A rough week for Credit Suisse but a bigger test is to come
The Swiss bank’s latest travails seem to have more to do with publicity than liquidity but the messaging will be known come October 27
It probably started with a fishing fleet in Mozambique, and then things got really bad with Archegos’s demise. There have been rebuttals and excuses but Credit Suisse has had been embroiled in scandal after scandal for years.
The unwanted social media event over the weekend — at least in parts of Zurich — was the bank’s apparent ‘Lehman moment’ when its share price plummeted and some of its CDS spreads widened. In an article on Monday, GlobalCapital dismissed the idea that this was the Swiss bank’s downfall but did draw a parallel to market sentiment in 2008.
Since then, things have settled down to an extent. On the back of a global risk rally, the stock prices has recovered a little and the volatility seems to have faded.
Are things as bad as they seem at Credit Suisse? The firm appears to have plenty of regulatory capital after all.
It appears that a lot of the bank’s actual problems appear to stem from bad publicity — namely chatter on social media — rather than actual capital frailties.
Unless there is another Greensill-type scandal lurking within the bank somewhere then certainly the price moves in the shares and the CDS were alarming.
The bank’s upcoming strategic review on October 27 now has even more riding on it than did before. For those following CS’s recent escapades there are a lot of questions that will need to be answered. When will the bank sell its securitization business? Will the US business stay open?
In the meantime, it is important to look at the experience of other banks. One name bandied about on Twitter over the weekend was Deutsche Bank, of course a bank no stranger to controversy that has been through, and survived, its own ‘Lehman moment’ and a big restructuring.

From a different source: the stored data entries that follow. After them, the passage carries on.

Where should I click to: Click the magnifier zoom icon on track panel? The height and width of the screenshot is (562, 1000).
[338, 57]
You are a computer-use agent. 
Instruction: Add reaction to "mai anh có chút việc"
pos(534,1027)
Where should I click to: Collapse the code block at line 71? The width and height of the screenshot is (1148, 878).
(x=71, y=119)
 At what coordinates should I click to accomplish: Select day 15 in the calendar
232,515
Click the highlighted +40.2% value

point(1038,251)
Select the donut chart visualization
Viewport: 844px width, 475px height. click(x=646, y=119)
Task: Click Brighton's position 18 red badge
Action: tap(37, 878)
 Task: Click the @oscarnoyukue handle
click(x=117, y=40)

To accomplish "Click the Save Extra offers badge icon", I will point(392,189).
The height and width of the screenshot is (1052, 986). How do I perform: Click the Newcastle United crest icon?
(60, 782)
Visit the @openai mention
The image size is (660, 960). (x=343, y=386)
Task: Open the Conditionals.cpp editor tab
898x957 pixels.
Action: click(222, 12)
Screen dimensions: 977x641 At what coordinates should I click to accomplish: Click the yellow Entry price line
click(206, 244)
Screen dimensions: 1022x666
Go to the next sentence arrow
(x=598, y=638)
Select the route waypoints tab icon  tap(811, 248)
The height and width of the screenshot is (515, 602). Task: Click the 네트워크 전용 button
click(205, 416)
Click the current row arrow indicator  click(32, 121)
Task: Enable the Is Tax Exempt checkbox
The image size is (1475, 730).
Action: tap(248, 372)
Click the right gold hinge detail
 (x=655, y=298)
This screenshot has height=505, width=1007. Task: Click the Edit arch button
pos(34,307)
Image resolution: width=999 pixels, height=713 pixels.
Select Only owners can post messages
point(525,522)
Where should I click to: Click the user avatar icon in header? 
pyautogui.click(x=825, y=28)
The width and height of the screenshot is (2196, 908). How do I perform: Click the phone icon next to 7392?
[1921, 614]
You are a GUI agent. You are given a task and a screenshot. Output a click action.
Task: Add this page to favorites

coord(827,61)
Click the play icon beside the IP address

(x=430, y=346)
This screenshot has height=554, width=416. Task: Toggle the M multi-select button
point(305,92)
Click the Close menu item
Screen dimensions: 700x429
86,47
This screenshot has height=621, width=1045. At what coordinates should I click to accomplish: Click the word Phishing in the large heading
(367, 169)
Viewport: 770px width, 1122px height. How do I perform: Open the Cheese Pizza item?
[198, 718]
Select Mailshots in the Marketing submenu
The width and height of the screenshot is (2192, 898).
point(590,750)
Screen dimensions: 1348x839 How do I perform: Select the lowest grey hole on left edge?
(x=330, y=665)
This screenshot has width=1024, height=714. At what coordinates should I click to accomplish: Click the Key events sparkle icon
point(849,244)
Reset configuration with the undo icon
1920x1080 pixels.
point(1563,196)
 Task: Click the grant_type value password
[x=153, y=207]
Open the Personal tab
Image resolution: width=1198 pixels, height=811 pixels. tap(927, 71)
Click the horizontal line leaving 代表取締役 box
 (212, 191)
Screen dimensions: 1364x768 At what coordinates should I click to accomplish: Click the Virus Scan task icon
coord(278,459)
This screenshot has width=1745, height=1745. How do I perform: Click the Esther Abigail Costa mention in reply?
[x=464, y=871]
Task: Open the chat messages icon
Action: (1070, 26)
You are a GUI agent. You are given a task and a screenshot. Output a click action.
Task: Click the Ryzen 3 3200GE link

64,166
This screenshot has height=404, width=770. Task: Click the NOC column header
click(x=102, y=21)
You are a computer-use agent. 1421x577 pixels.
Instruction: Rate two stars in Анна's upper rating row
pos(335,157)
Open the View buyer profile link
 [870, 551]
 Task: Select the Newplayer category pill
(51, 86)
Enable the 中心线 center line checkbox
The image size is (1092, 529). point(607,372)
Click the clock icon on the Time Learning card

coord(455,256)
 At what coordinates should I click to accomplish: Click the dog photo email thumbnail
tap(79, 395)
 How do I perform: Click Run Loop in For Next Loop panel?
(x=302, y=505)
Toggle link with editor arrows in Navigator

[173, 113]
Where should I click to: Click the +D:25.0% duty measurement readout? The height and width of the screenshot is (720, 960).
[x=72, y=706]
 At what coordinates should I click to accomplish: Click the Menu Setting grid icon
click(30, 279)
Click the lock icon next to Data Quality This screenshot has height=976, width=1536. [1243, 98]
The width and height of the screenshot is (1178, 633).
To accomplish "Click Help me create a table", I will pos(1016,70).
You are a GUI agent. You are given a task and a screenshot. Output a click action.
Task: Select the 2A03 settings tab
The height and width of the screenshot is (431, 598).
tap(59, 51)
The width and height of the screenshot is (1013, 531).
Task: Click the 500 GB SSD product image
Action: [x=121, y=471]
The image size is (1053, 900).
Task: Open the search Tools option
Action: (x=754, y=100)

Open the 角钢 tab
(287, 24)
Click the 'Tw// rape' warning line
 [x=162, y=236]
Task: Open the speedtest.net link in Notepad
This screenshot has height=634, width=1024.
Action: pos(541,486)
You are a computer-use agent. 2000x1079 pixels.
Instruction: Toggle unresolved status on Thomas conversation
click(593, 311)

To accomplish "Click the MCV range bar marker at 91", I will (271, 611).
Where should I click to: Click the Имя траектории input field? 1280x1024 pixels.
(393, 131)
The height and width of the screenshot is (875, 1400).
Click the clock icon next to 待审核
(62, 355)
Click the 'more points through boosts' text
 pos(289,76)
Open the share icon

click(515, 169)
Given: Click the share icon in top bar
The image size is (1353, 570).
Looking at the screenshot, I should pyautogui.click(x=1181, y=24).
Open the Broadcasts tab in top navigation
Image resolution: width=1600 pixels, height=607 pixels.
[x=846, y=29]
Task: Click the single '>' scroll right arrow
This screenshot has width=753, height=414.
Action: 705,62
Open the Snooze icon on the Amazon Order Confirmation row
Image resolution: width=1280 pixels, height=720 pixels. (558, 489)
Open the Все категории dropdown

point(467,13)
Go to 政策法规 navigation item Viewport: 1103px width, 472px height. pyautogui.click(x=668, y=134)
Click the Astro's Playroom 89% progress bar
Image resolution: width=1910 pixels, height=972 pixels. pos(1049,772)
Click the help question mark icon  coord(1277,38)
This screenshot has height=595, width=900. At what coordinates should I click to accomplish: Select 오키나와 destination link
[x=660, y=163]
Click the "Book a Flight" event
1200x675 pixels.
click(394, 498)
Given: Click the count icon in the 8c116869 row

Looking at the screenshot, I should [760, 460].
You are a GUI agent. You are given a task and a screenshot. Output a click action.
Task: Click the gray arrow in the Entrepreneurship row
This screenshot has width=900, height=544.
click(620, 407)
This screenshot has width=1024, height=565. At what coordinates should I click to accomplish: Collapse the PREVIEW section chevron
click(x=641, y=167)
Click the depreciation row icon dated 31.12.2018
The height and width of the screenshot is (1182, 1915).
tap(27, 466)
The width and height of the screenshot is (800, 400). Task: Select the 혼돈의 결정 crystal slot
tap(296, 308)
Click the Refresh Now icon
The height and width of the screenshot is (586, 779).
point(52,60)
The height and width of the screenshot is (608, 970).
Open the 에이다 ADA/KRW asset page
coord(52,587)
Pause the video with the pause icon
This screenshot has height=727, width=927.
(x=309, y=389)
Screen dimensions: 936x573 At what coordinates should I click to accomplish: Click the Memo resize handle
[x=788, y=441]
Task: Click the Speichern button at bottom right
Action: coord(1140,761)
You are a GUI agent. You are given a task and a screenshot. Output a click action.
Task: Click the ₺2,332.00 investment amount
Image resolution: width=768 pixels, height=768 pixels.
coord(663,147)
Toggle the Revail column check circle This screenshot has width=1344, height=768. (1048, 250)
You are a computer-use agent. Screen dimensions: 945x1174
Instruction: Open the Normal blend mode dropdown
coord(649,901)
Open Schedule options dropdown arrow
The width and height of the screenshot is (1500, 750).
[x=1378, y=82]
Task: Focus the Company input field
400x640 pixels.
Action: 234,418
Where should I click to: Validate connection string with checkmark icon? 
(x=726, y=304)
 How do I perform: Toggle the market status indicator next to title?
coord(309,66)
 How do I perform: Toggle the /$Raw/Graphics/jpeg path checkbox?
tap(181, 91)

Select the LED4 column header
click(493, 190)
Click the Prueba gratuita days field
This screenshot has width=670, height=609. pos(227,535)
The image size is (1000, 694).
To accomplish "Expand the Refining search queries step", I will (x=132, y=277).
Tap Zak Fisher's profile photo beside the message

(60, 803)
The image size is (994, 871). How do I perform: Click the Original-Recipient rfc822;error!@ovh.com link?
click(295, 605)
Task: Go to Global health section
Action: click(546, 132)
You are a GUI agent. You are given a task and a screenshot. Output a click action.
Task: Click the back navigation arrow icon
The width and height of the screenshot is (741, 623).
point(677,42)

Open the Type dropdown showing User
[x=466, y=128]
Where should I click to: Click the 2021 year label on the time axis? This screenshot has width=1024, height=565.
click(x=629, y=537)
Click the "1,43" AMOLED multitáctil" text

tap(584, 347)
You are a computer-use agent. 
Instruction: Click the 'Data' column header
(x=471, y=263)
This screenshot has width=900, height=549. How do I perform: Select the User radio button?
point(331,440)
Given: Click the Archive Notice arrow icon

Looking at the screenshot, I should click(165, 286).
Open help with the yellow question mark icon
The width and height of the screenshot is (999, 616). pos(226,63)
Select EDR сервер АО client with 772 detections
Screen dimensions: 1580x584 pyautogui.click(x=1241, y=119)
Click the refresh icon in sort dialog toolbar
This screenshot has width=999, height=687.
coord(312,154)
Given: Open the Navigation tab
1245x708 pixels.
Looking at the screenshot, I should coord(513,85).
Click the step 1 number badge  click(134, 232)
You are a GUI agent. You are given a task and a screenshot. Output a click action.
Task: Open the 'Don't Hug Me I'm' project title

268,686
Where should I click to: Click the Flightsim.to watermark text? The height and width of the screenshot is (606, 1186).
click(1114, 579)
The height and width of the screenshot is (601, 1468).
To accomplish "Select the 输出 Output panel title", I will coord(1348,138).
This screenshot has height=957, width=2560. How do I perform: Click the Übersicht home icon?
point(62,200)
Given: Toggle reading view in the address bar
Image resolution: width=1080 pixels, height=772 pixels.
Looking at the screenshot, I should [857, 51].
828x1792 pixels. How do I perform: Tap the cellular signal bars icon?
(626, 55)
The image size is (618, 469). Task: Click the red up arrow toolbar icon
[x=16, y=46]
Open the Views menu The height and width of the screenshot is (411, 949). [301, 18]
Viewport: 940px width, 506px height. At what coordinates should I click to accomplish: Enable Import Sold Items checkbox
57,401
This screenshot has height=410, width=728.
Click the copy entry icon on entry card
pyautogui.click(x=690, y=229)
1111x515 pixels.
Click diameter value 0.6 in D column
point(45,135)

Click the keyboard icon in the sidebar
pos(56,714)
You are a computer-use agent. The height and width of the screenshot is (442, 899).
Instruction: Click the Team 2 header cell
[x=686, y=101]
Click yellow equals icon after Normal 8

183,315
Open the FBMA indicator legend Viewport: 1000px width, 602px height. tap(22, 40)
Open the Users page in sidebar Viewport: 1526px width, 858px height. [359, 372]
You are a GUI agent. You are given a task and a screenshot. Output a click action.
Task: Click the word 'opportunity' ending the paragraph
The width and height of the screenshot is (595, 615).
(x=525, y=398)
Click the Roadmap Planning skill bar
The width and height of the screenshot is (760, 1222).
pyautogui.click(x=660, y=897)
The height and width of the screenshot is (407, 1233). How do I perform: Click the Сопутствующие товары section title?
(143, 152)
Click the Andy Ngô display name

In August, Credit Suisse appointed Dixit Joshi from Deutsche, and his experience of the restructuring will no doubt coming in useful for the Swiss outfit.
Two weeks ago, Credit Suisse suggested plans would include splitting its investment bank into three, which would include the formation of a bad bank for its toxic assets and divesting profitable units.
As one banker told GlobalCapital this week: “I'm not sure there's going be a new financial crisis, I think banks are just in just a different place from where they were in 2008. The capital positions, liquidity positions, and the fallbacks that the central banks and the regulators put in place 14 years ago means it is just a markedly different environment.”
Ulrik Koerner, the bank’s CEO, is said to have spent last weekend rushing around transmitting the message that all was well despite the price action in the bank’s stock and CDS. It was just the sort of reassurance that seemed to give some people even more to worry about.
Therefore, it is now more vital than ever that the firm’s next bit of communication — the revelation of its latest strategy on October 27 — is thorough and decisive in restoring its reputation.